● **Information shown**
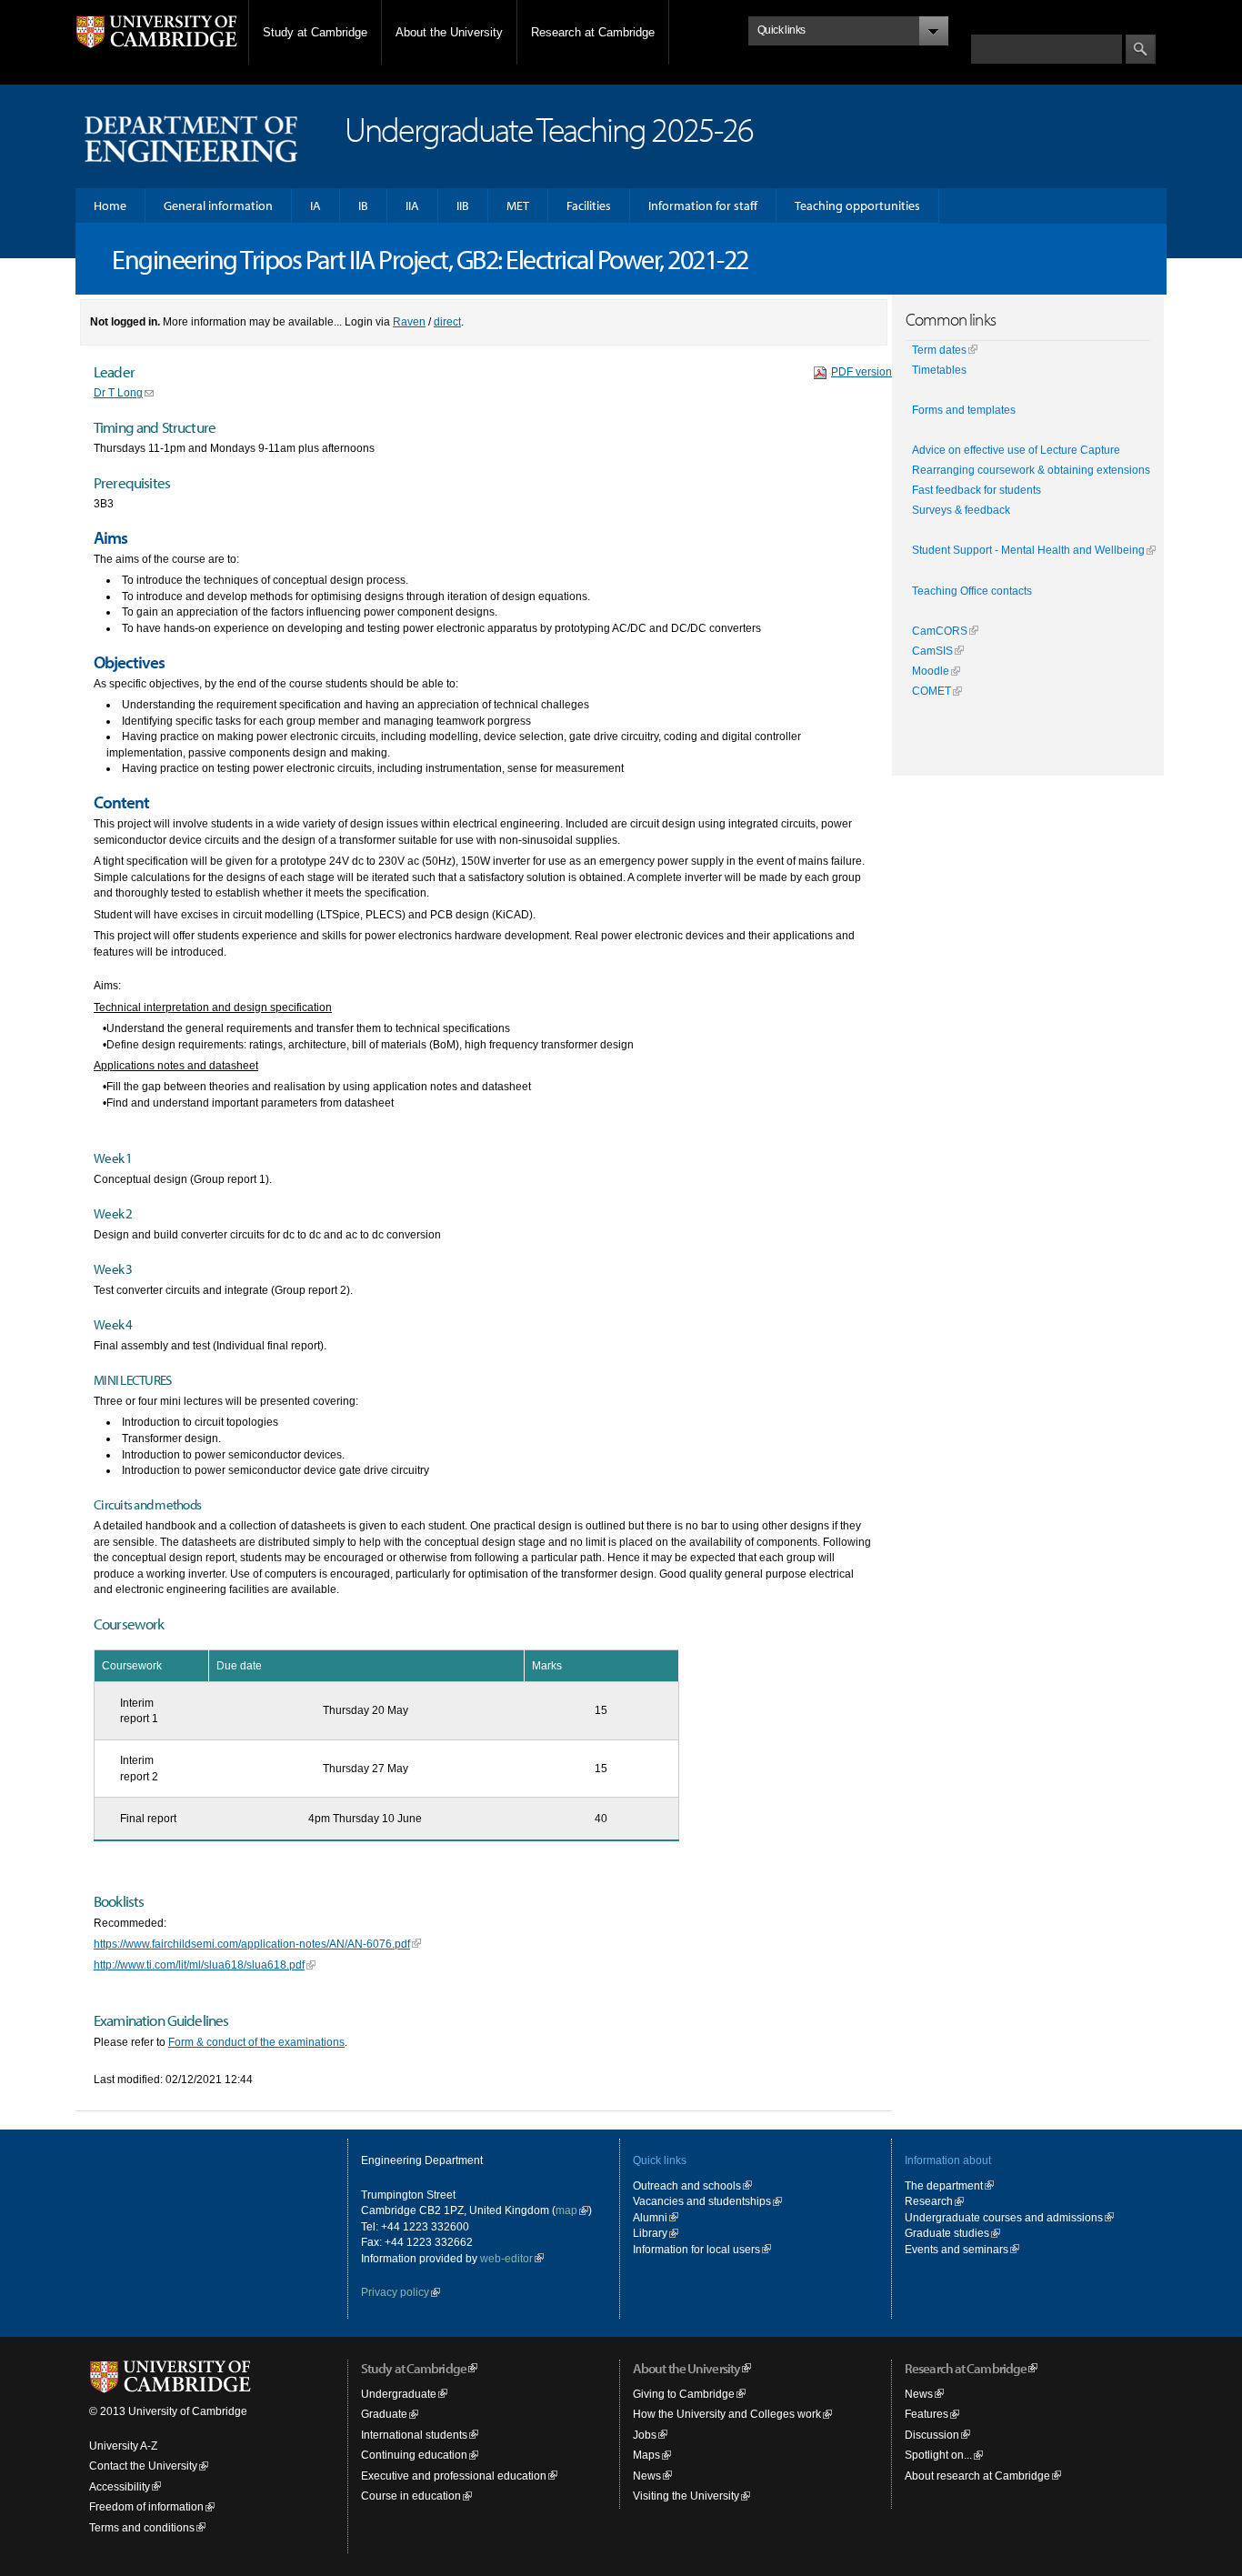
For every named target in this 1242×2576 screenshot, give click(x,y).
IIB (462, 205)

--

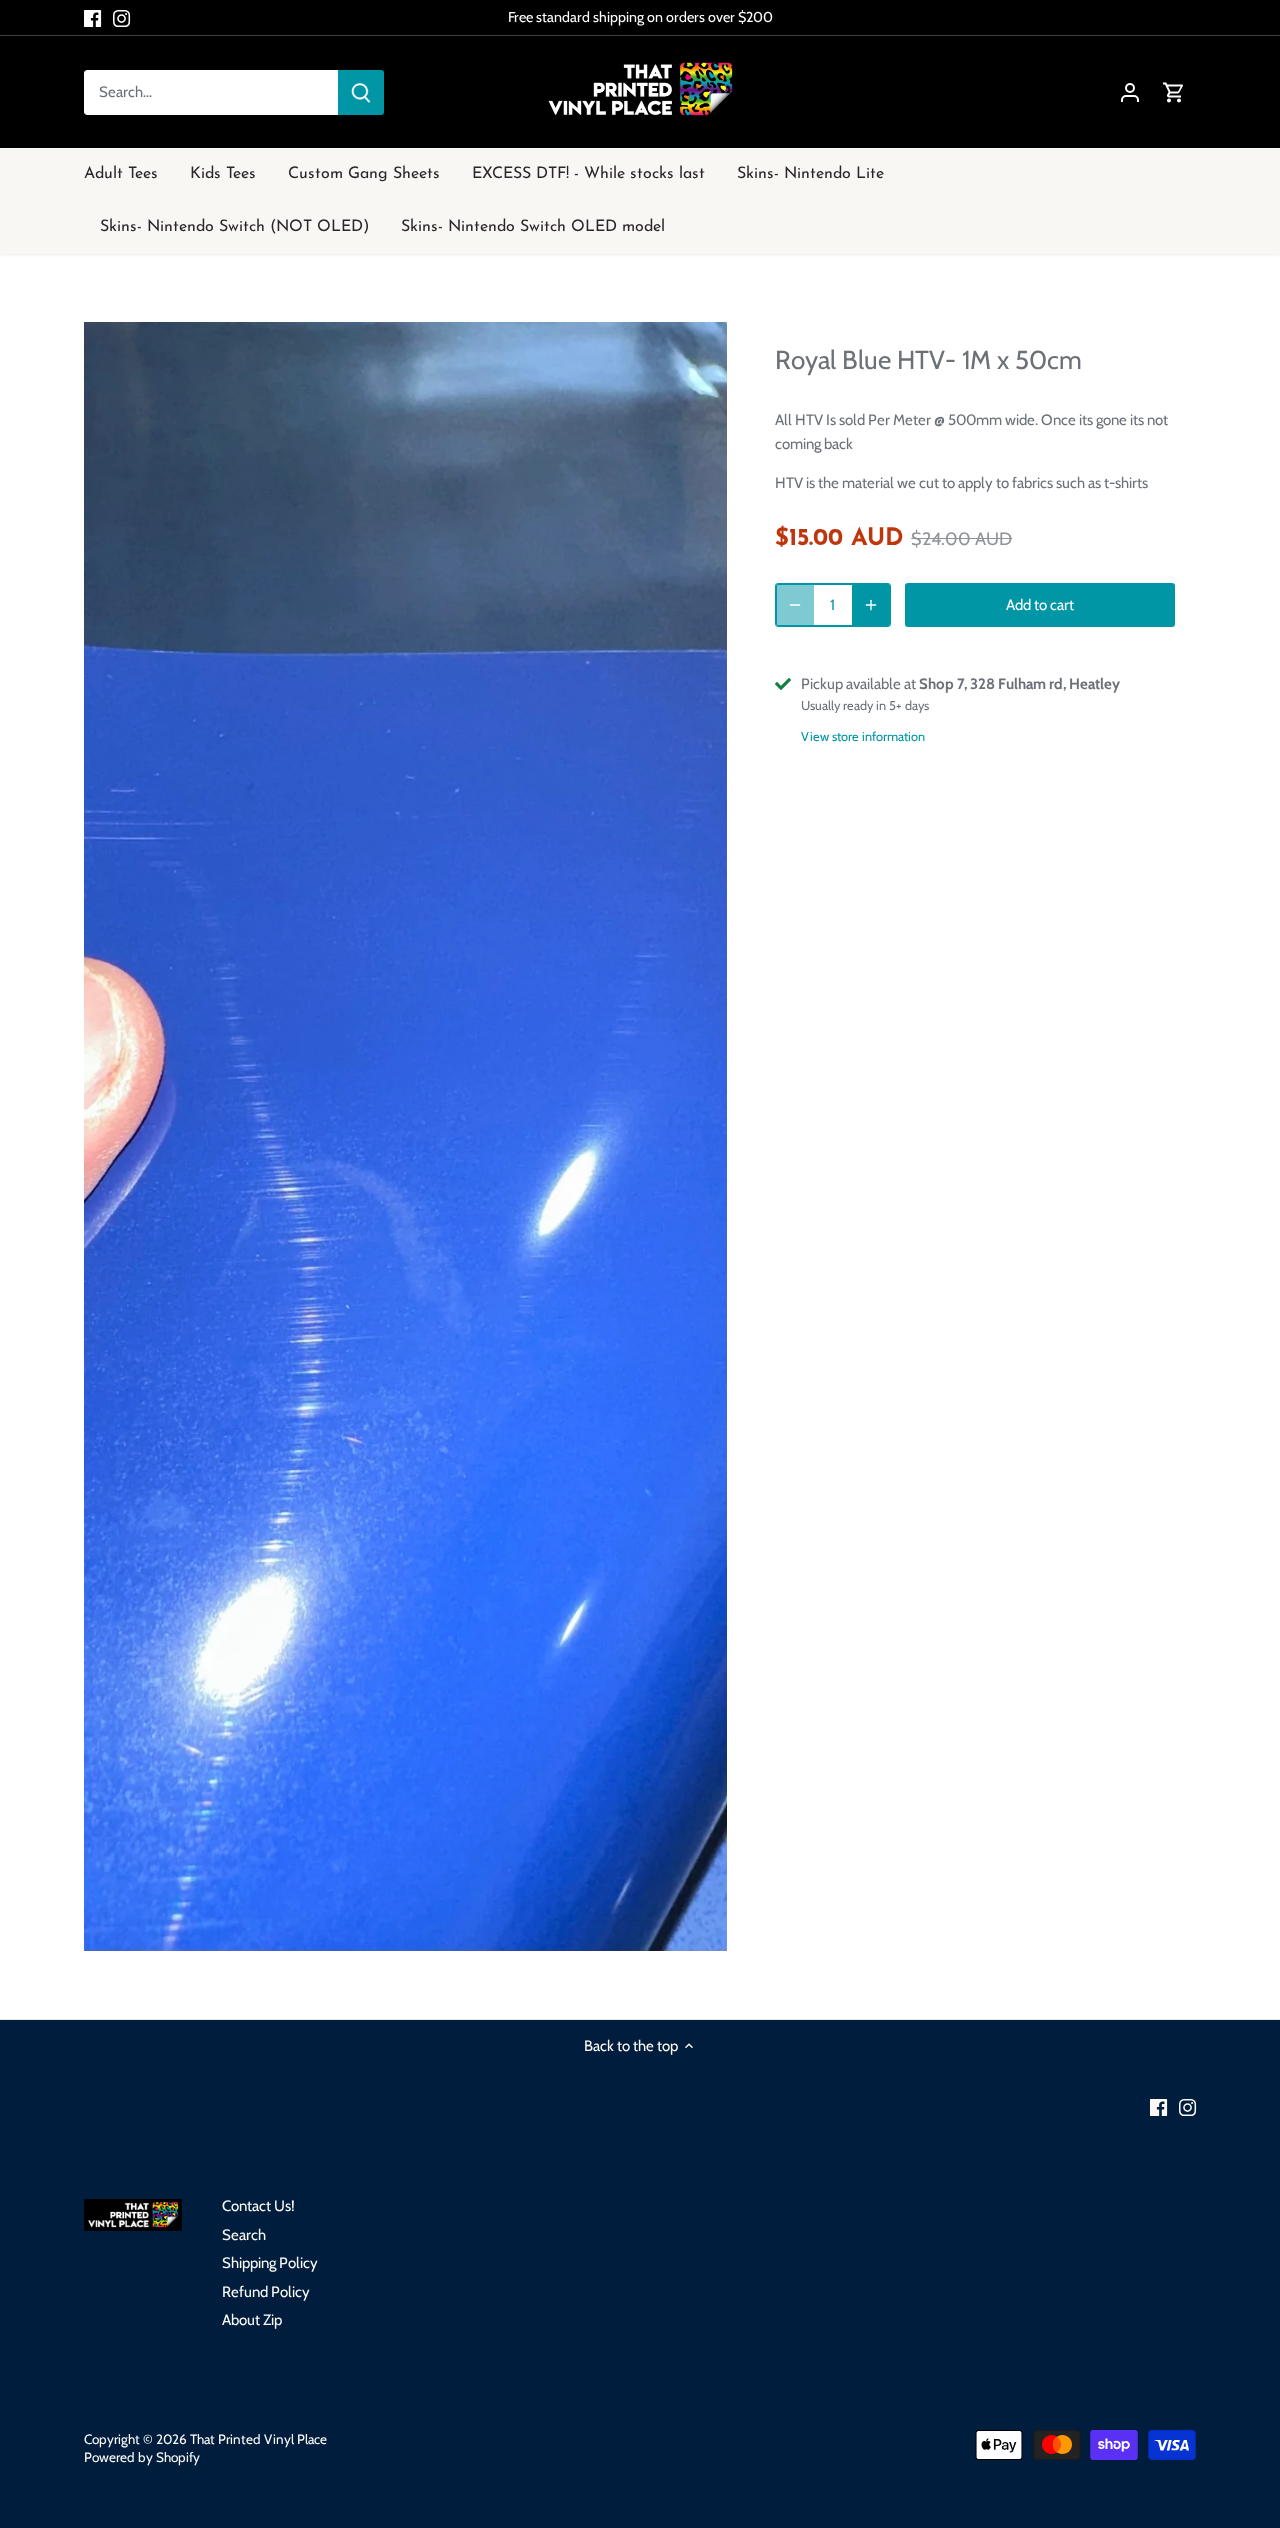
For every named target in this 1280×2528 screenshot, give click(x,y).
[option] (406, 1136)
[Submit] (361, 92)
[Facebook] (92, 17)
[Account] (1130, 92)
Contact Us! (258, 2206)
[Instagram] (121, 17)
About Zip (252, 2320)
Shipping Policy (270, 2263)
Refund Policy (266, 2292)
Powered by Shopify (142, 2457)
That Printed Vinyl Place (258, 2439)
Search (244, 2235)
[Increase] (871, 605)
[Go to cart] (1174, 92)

● **What you should do**
From the data above, report how many lines hold the word "screenshot", answering with the number by itself.

● **Finished task**
2